For over 50 years this has been a paradox, the ‘High-Cholesterol Paradox’. What is really going on?
Hypothesis becomes Dogma
In the 1950s the prestigious American MD, Dr Ancel Keys (2), supported a popular theory that heart disease was caused by dietary Fats and Cholesterol (Lipids) circulating in the blood. In 1972 a British Professor, Dr John Yudkin (3), published a book called ‘Pure, White and Deadly’ which proposed over-consumption of refined sugar as the leading cause of diabetes and heart disease. The science was contested by ‘interested parties’, and the matter was resolved by ‘government decree’ in a US Senate report. On Friday January 14th 1977, Senator George McGovern’s Senate Select Committee on Nutrition and Human Needs published ‘Dietary Goals for the United States’.
This document sided heavily with Dr Keys’ lipid theory. Thus ‘hypothesis became dogma’, without the benefit of scientific proof. The McGovern report recommended that we consume more carbohydrates (sugar generating foods) with more limited amounts of fats, meat and dairy. Since the 1970s there has been a rise in the use of High-Fructose Corn Syrups in processed food, and the introduction of low-fat foods which tend to have added sugar to make them attractive to eat.
Until the 1970s there had been a small but consistent percentage of overweight and obese people in the population. By the 1980s obesity rates had begun to climb significantly. This sudden acceleration of obesity is very closely associated with the adoption of new high-sugar, low-fat formulations in processed foods – the consequences of the McGovern report recommendations being adopted around the world.
Advice to reduce our intake of saturated fats, obtained from meat and dairy, caused a rise in the use of plant based oils and so-called ‘vegetable fats’. This was misleadingly promoted as healthy. The biochemical destiny of dietary ‘Saturated Fat’ is not the same as that of excess ‘Carbohydrates and Sugars’.
Fats do not cause obesity or disease. It is the excess sugars (glucose and fructose – High Fructose Corn Syrup HFCS) which create abdominal obesity (4).
The erroneous idea, and fear, of artery blocking fats was exploited to market fat substitutes. Invite anyone talking about ‘artery blocking fats’ to hold a pat of butter in a closed fist. As the butter melts and runs out between their fingers, ask ‘How do fats, which are evolved to be fluids at body temperature, block the vascular ‘pipes’ in our bodies?’
Plant oils are not the natural lipids for maintaining healthy human or animal cell membranes. Animal sourced fats, and essential fatty acids (EFA), are identical to those we require for the maintenance of the healthy human body.
Let us explore some more big anomalies in the last 40 years of dietary health guidance.
Good Cholesterol? Bad Cholesterol? Spot the Difference?

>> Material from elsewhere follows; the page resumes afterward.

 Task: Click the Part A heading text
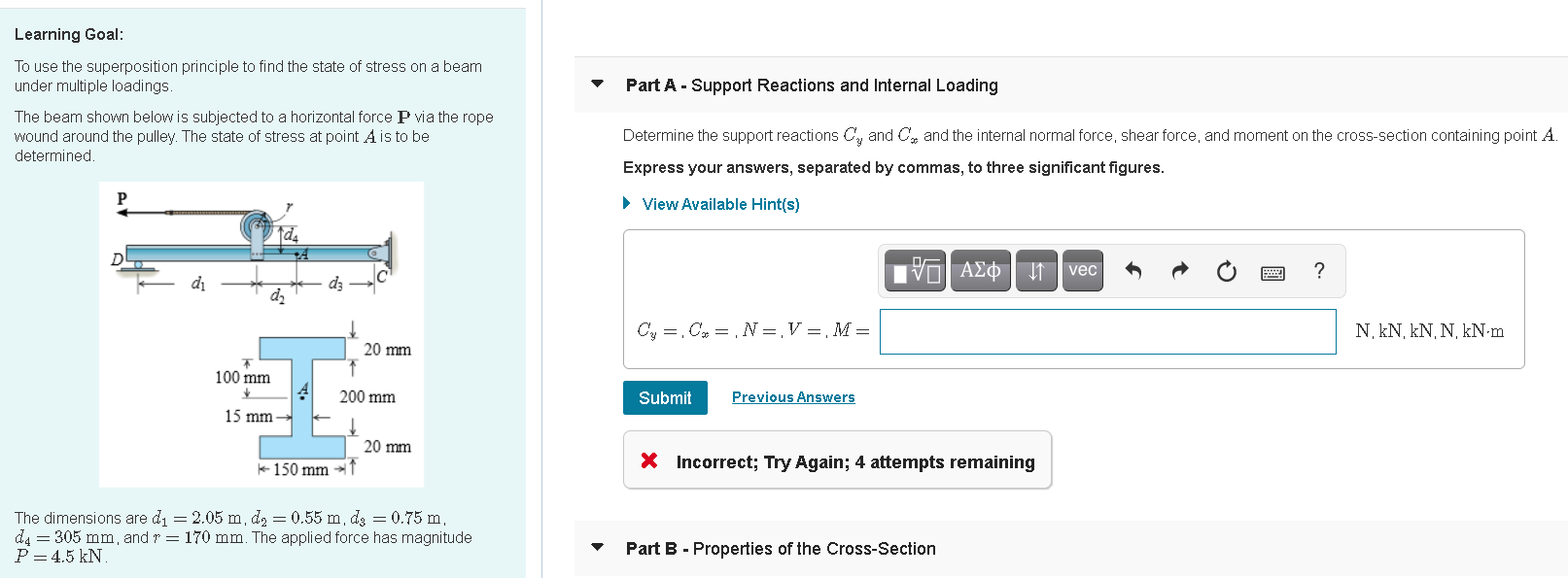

All biochemists can confirm that all cholesterol molecules throughout the known universe are identical in every respect. So how can there be ‘good’ or ‘bad’ cholesterol. It is now possible to frighten people with unscientific descriptions like ‘Good’ and ‘Bad’ when talking about cholesterol.
This single misleading description may have prevented a whole generation from knowing the true causes of the very real disturbance in the levels of fatty nutrients (Lipids) circulating in our blood (4).
Healthy Lipids
If the total blood serum cholesterol (TBSC) is high and the organs are getting enough lipids, the blood lipid circulation is healthy. The large parcels of fatty nutrients (LDL lipids) sent by the liver are consumed by our organs (receptor-mediated endocytosis) and the smaller fatty wrappers and left-over lipids (HDL Lipids) return to the liver. The Fatty Nutrients (LDL) and the recycled lipids (HDL) are in balance. Such a healthy-lipid ‘High-Cholesterol’ person is well nourished and likely to have a long and healthy life.
Damaged Lipids
If the total blood serum cholesterol is high but the fatty nutrient droplets (LDLs) have sugar-damaged labels, the organs are unable to recognise and feed on them. The supply of fatty nutrients to organs is broken.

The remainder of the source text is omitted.